Шрифт:
Интервал:
Закладка:
Ничего похожего на болото там, конечно, не было. Верно, избыточный полив привел к появлению плесени и мха на каменном бордюре, и высоченные фуксии, явно нуждавшиеся в подрезке, намертво сплелись с пышными сорняками. Но в естественной запущенности клумбы было что-то привлекательное. Я присмотрелся к купальне для птиц, сплошь увитой плющом, и к тропинке из редких плоских камней, утонувших в зелени. «А мне нравится», — сказал я.

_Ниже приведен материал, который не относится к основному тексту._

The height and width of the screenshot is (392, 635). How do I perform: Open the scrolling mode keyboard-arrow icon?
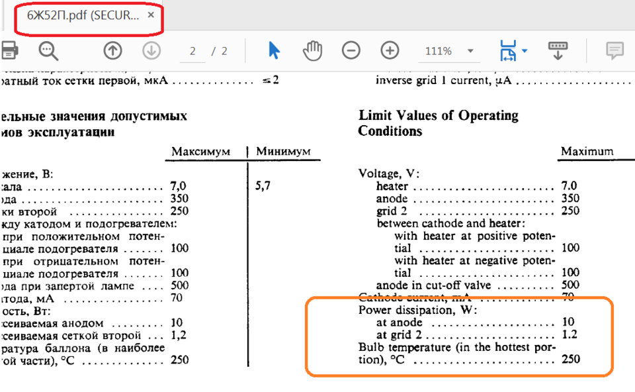pyautogui.click(x=558, y=51)
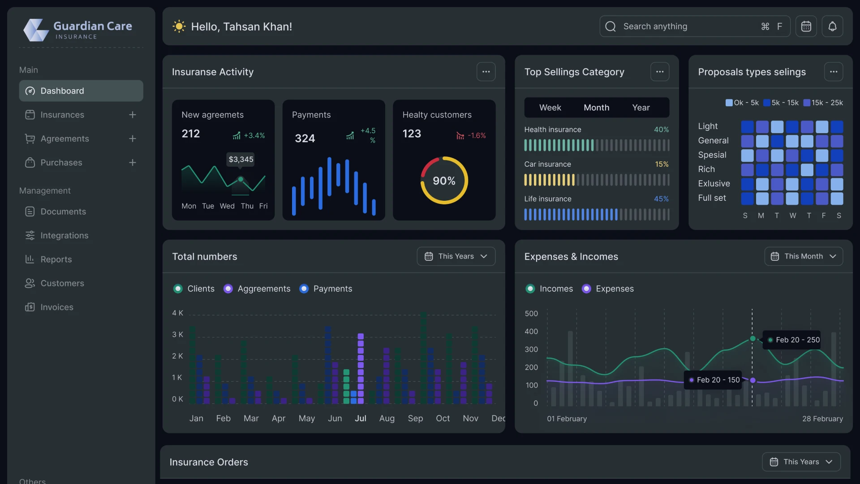Click Proposals types selings options button

coord(833,72)
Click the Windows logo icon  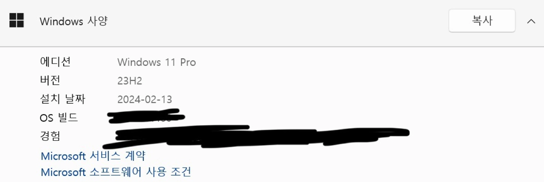point(17,20)
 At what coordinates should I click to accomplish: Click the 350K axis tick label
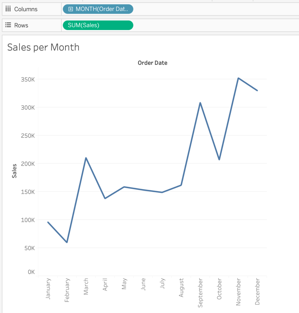click(x=27, y=79)
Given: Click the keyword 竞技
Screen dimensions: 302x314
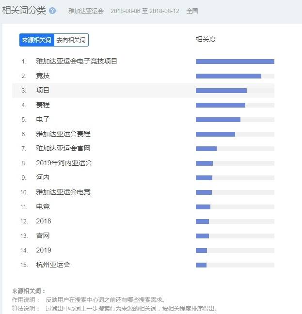Looking at the screenshot, I should click(x=43, y=76).
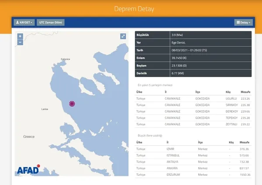Open the Detay dropdown menu
The image size is (262, 185).
point(244,23)
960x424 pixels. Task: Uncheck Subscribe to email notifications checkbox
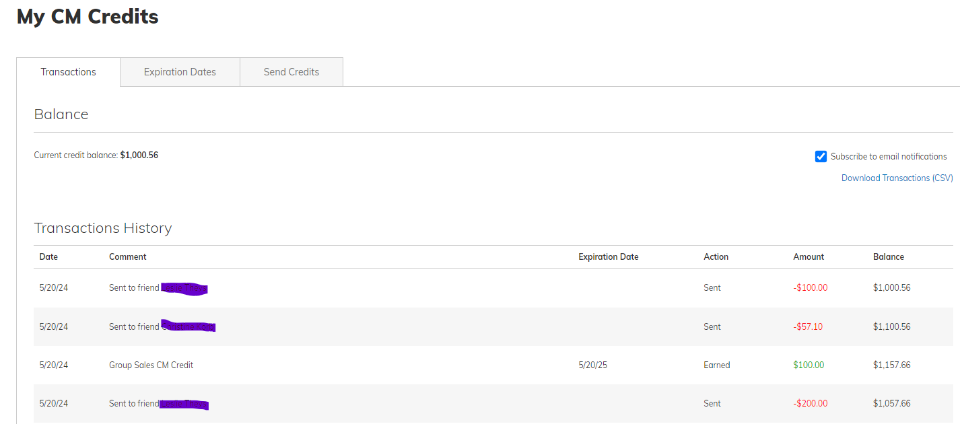[821, 157]
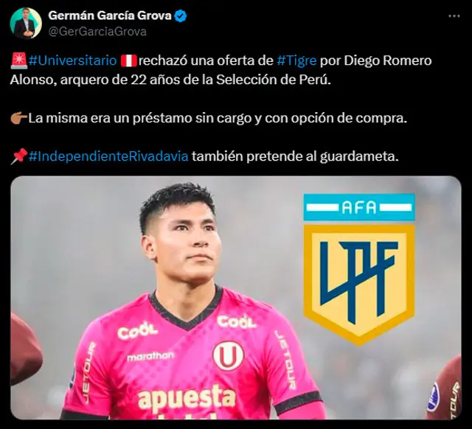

Папа недовольно фыркнул. Он продолжал полоть, отбрасывая вырванную траву через плечо на посыпанную гравием дорожку. «Ты уже брал в руки Гварнериуса?» — спросил он. Он всегда персонифицирует мою скрипку. Я предпочитаю называть ее по имени мастера, ее сделавшего, а отец превратил мастера в инструмент, как будто у самого мастера не было иной, собственной жизни.
«Нет, не брал».
Он выпрямился, сидя на коленях. «Просто замечательно. Это чертовски замечательно. Вот так великие планы приводят в никуда. Скажи мне, что нам это дает? Какой пользой нас осчастливит это копание в прошлом, столь дорогое тебе и твоей прекрасной докторше? Твоя проблема лежит в настоящем, Гидеон. Не думаю, что нужно напоминать тебе об этом».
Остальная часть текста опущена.